Entries shown:
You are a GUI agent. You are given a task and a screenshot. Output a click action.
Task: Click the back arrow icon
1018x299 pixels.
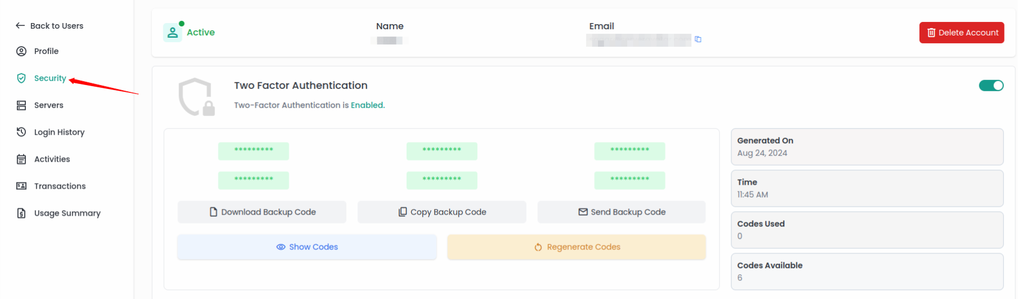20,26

--

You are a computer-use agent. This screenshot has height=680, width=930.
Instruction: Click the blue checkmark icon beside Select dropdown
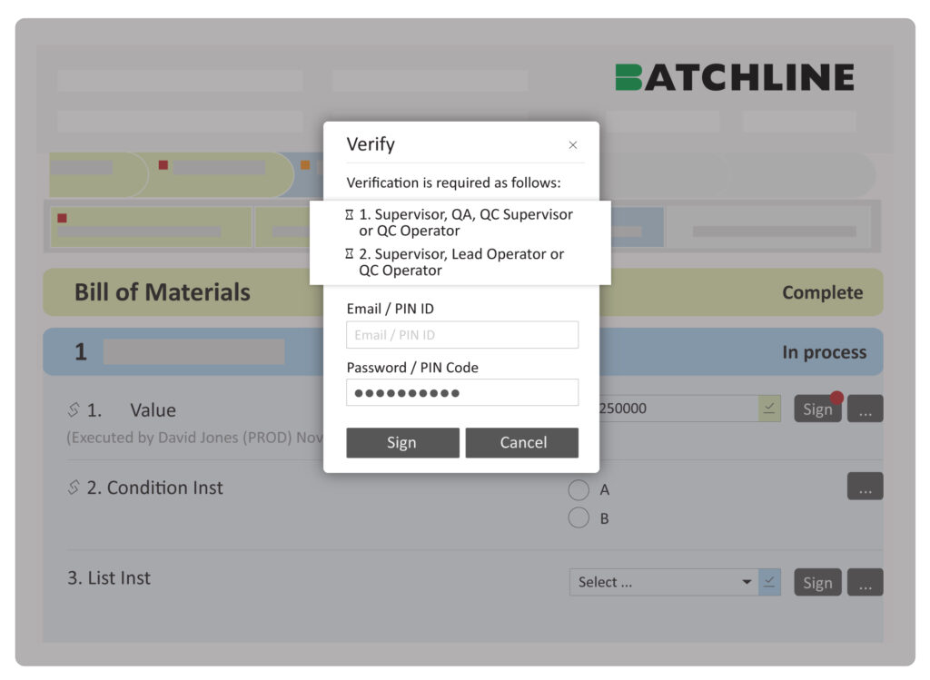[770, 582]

Problem statement: Across the whole listing above, determine how many lines hold the word "agent". Only that number is wanted.

Result of the exercise: 2